▶ _Collection entries_
::::

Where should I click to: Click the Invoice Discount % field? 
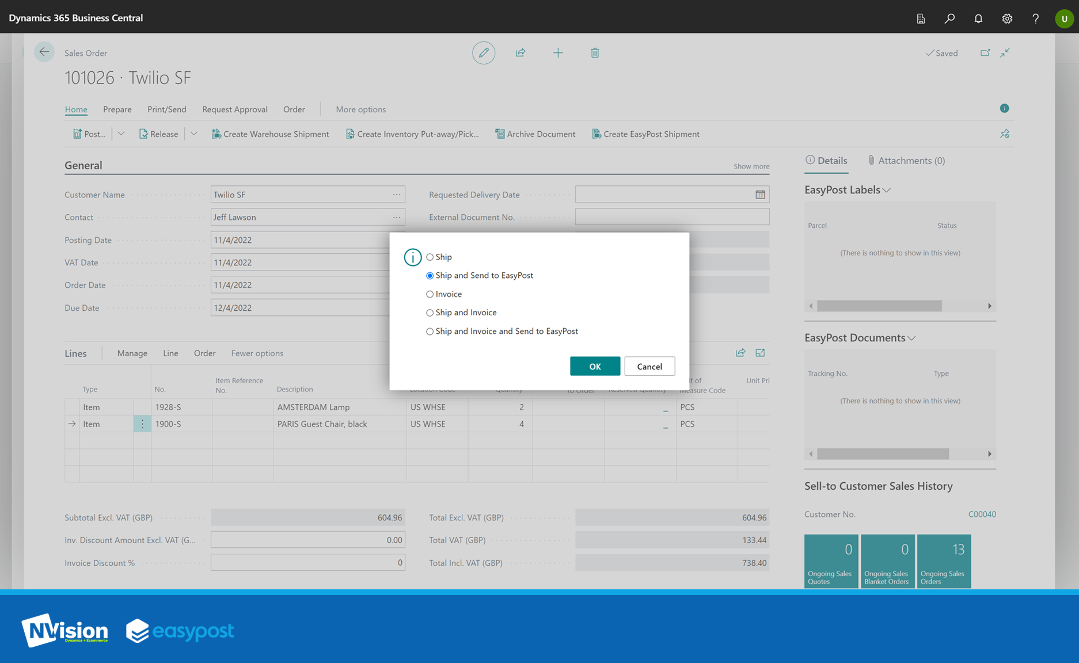coord(307,563)
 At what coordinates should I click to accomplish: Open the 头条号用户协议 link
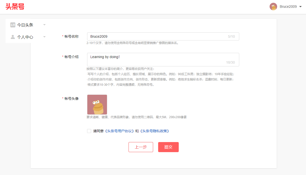click(119, 131)
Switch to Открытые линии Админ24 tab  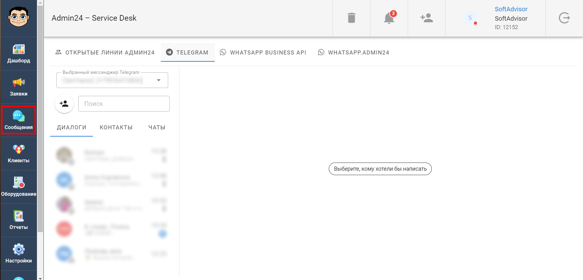(x=105, y=53)
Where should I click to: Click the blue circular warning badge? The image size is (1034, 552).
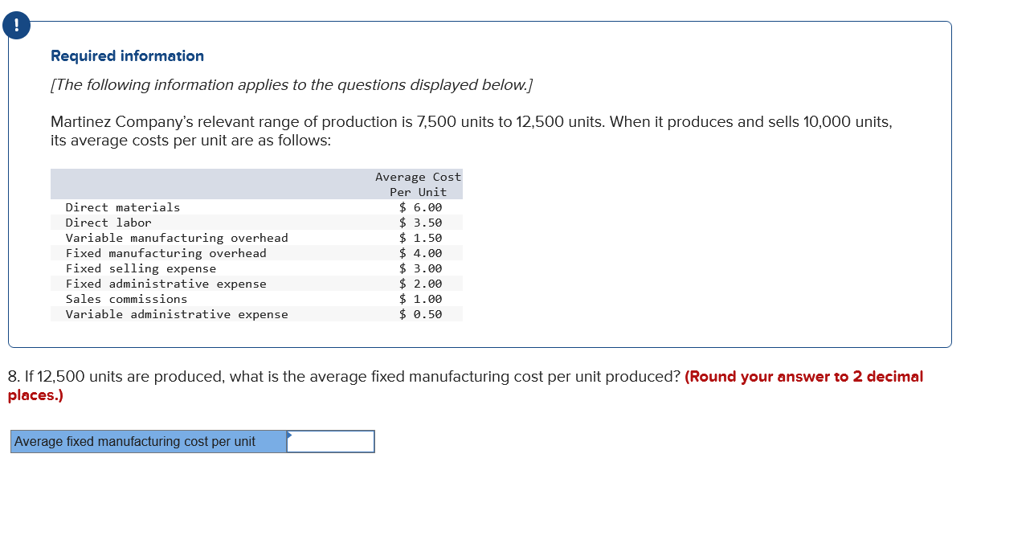(x=16, y=25)
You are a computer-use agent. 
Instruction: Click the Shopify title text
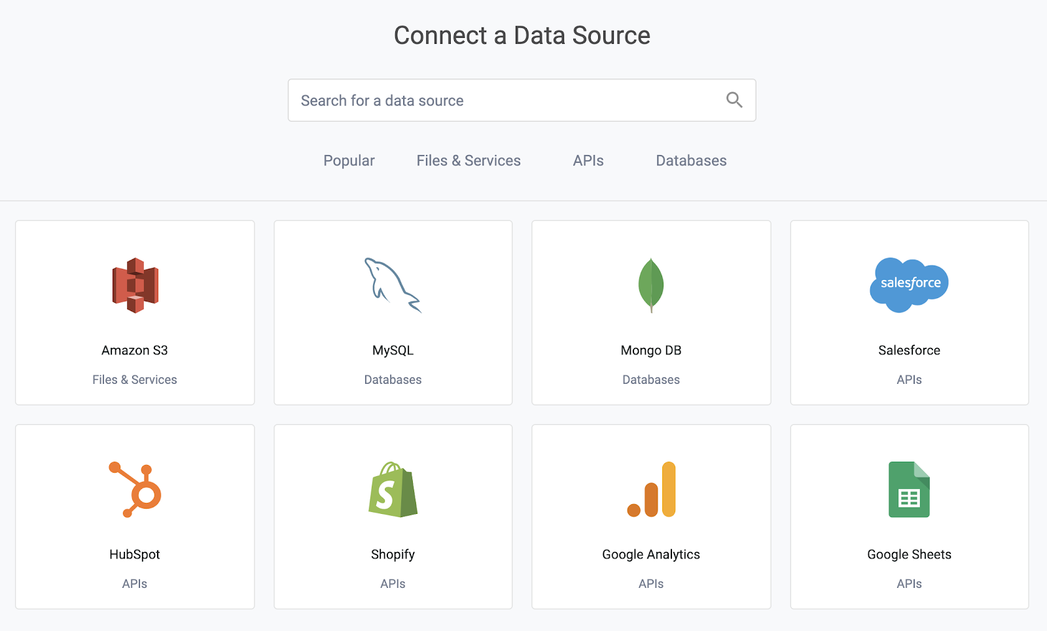point(393,554)
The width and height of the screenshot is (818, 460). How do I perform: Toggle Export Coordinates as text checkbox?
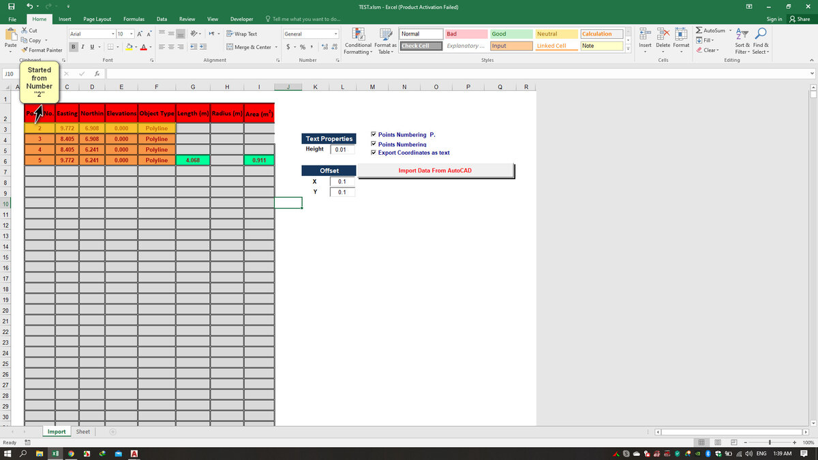pos(373,153)
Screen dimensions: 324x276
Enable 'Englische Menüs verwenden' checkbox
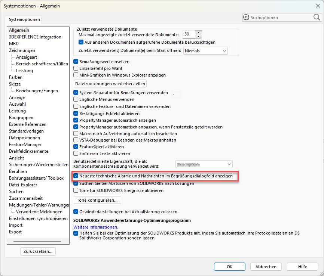(76, 100)
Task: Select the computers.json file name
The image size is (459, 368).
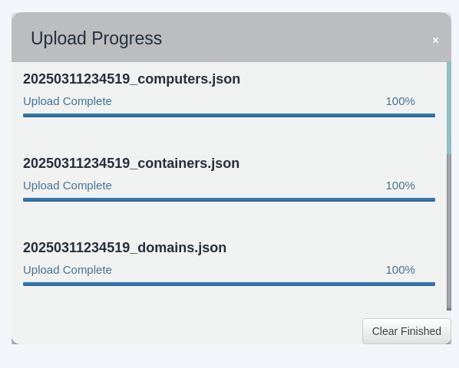Action: tap(131, 79)
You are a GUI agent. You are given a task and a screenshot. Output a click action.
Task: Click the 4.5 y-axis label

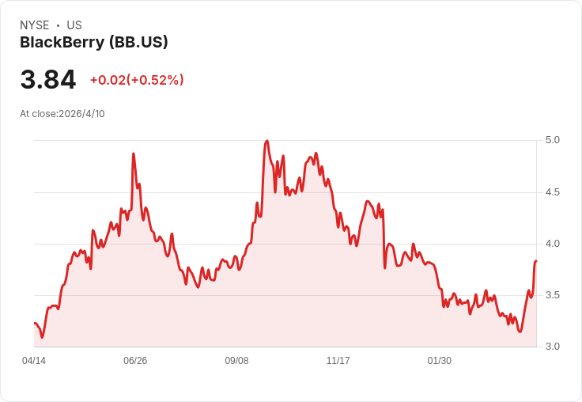(552, 192)
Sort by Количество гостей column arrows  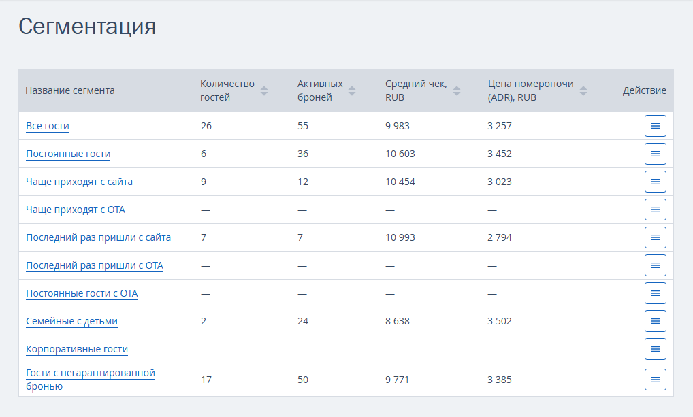[x=264, y=90]
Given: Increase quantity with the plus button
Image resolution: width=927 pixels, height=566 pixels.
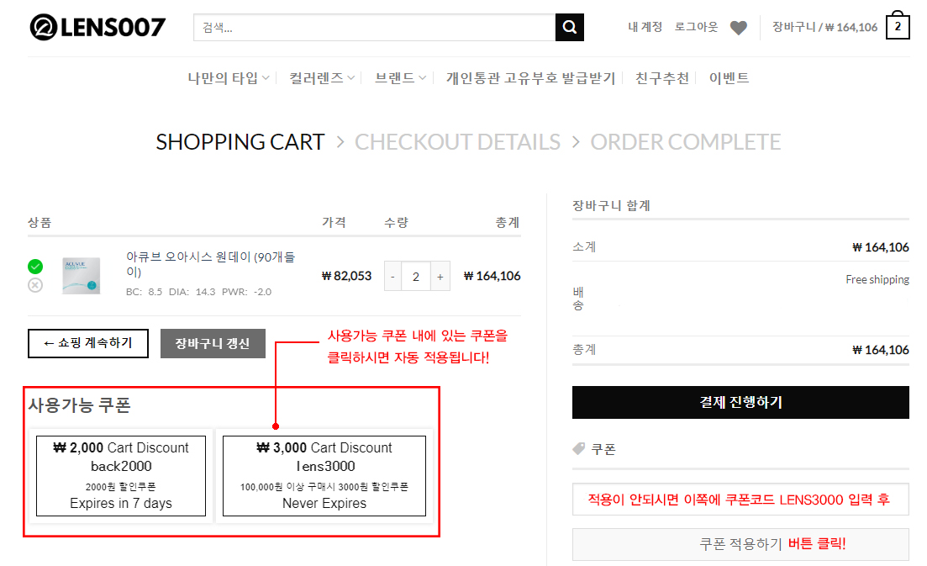Looking at the screenshot, I should (x=440, y=276).
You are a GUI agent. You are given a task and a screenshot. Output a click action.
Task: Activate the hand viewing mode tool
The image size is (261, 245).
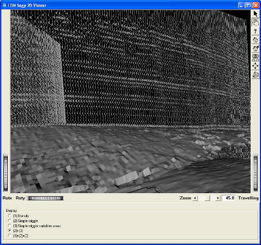pyautogui.click(x=255, y=23)
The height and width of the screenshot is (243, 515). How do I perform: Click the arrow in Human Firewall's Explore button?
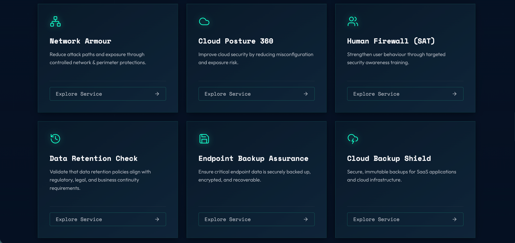pyautogui.click(x=454, y=94)
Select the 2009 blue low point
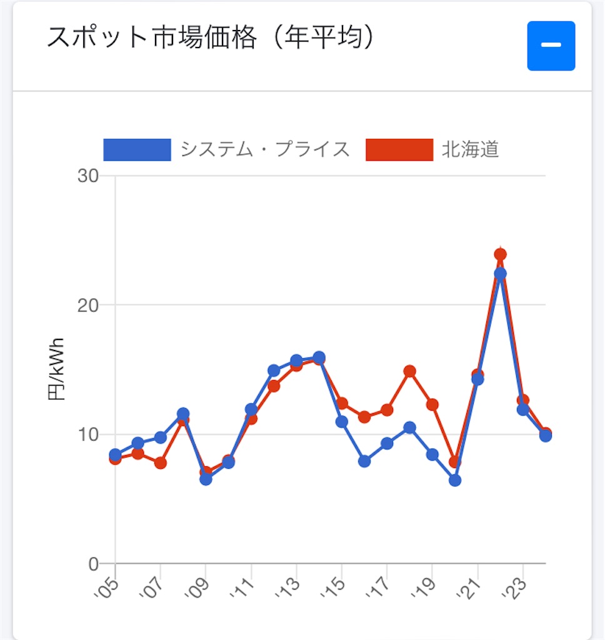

::::

▶ _Exercise requirements_
Once you have counted the lines above that hold the word "Select", report only that total.

▶ _Result_
2